List five factors which can impair fracture healing.

A
  • Displaced/comminuted fractures - can lead to deformity.
  • Inadequate immobilisation - prevents normal callus maturation causing delayed or non-union.
  • Open fractures - can become infected.
  • Malnutrition.
  • Skeletal dysplasia (congenital abnormalities).
17
Q

Describe the features of osteonecrosis.

A

Osteonecrosis is ischaemic necrosis of bone and bone marrow. The vascular insufficiency can occur through injury to blood vessels, thromboembolism, external pressure on vessels or through venous occlusion. In the setting of ‘the bends’, nitrogen which has previously been in solution within fatty bone marrow forms a gas as the pressure is reduced when a diver ascends. This gas can put pressure on blood vessels causing obstruction and infarction.

18
Q

List the conditions which are known to be associated with osteonecrosis.

A

Alcohol abuse, Bisphosphonate therapy (jaw bones), connective tissue disorders, steroid treatment, chronic pancreatitis, The ‘bends’, Gaucher disease, infection, pregnancy, radiotherapy, sickle cell disease, trauma and tumours.

19
Q

Define osteomyelitis.

A

Osteomyelitis is infection of the bone and bone marrow.

20
Q

List four factors which predispose to osteomyelitis.

A
  • Trauma.
  • Ischaemia.
  • Presence of foreign bodies.
  • Pressure ulcers.
21
Q

Which bacteria commonly cause osteomyelitis?

A

Contiguous spread from adjacent infected tissue or opened bones causes about 80% of osteomyelitis and this is often polymicrobial. Staphylococcus aureus is present in over half of patients and other common bacteria include streptococci, gram negative enteric organisms and anaerobic bacteria. Haematogenously spread osteomyelitis usually results from a single organism.

22
Q

Which bones are more commonly affected in children compared to adults?

A

In children gram positive infections are most common and these usually affect the metaphyses of the tibia, femur or humerus.
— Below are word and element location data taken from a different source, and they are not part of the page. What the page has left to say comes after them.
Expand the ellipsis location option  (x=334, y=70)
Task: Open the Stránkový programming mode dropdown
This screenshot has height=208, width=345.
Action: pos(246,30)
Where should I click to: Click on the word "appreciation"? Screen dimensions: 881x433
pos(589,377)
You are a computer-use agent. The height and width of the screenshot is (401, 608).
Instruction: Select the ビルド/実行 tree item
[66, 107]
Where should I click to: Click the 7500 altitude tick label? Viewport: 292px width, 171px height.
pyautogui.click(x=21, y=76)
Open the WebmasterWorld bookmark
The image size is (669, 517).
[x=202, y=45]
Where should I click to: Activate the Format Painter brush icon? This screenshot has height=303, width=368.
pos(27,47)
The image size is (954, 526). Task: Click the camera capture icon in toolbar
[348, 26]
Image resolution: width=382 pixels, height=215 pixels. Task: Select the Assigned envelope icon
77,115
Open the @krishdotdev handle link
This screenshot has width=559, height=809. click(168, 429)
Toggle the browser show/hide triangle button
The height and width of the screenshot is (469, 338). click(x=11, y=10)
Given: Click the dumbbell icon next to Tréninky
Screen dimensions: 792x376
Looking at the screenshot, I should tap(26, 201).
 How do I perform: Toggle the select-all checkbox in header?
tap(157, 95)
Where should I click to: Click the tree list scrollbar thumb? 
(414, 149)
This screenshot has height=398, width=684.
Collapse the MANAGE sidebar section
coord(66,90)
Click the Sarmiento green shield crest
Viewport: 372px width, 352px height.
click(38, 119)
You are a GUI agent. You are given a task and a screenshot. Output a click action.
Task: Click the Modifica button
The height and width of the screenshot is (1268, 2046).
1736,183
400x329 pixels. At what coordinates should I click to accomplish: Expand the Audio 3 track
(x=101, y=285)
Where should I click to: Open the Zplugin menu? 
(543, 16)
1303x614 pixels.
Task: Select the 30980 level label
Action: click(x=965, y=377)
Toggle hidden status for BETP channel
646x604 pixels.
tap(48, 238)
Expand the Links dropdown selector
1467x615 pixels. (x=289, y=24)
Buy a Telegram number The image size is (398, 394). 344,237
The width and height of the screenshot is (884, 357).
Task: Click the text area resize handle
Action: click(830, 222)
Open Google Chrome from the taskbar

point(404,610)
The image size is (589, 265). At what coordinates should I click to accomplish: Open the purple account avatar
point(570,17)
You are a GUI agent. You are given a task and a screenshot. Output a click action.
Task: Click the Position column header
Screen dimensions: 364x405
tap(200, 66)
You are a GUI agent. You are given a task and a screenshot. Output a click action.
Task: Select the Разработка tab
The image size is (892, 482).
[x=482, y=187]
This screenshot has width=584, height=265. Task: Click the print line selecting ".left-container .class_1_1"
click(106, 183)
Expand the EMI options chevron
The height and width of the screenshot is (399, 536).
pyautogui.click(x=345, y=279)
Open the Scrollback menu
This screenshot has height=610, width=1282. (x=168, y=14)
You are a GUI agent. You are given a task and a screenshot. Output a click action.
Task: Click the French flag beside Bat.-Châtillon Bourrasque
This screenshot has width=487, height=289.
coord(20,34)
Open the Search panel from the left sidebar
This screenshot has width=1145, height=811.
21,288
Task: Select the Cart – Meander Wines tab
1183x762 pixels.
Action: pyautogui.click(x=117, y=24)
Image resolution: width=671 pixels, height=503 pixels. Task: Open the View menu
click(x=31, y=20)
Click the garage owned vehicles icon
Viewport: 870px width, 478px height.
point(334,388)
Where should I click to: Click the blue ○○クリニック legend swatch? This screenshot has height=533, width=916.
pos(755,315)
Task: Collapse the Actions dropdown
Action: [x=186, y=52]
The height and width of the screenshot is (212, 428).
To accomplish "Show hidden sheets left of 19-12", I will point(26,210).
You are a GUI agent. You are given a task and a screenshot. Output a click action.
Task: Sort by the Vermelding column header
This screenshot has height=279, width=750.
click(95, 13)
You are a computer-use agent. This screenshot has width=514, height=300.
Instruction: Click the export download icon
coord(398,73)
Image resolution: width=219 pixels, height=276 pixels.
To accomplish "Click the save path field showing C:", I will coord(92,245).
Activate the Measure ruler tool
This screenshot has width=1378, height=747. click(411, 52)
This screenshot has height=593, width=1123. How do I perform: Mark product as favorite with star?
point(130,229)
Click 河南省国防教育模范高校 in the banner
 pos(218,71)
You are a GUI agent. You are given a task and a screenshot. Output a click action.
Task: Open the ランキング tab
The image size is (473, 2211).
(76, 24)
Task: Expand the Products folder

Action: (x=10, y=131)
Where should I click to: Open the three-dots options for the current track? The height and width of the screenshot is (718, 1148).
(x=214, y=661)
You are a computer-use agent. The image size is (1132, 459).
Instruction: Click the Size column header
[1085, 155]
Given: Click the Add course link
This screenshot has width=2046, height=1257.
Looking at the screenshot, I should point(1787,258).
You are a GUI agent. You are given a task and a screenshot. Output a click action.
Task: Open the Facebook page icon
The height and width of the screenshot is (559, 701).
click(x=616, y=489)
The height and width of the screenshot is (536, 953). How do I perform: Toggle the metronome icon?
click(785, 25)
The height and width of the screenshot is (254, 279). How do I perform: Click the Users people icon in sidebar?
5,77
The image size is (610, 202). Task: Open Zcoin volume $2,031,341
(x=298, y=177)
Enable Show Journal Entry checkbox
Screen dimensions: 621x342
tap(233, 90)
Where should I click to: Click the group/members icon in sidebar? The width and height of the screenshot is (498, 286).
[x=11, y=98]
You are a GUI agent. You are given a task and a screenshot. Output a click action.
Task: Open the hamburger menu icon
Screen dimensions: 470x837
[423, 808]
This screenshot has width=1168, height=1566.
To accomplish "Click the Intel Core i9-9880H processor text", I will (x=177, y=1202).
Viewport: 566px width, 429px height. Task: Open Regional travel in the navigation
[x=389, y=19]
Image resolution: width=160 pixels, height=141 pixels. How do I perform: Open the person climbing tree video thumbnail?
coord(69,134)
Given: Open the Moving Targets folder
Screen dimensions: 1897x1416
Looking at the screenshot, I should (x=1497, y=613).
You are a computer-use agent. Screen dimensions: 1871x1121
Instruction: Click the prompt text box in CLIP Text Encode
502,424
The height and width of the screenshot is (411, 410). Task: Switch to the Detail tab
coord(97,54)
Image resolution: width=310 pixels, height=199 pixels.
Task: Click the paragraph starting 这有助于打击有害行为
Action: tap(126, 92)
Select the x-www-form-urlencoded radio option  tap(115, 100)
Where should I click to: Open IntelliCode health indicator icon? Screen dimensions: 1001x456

In adults haematogenously spread osteomyelitis usually affects the vertebrae.

23
Q

List 5 risk factors for osteomyelitis in adults

A
  • Older age.
  • Debilitation.
  • Haemodialysis.
  • Sickle cell disease.
  • Injection drug use.
24
Q

Which organisms can cause osteomyelitis in patients who are immunosuppressed?

A

Fungi and mycobacteria can cause haematogenous osteomyelitis in patients who are immunosuppressed.

25
Q

If treatment of acute osteomyelitis is only partially successful what is the likely outcome?

A

Chronic osteomyelitis.

26
Q

What would you see if you examined a fracture at the end of the first week?

A

A mass of predominantly uncalcified tissue called soft callus. This would include granulation tissue and proliferating fibroblasts with collagen deposition.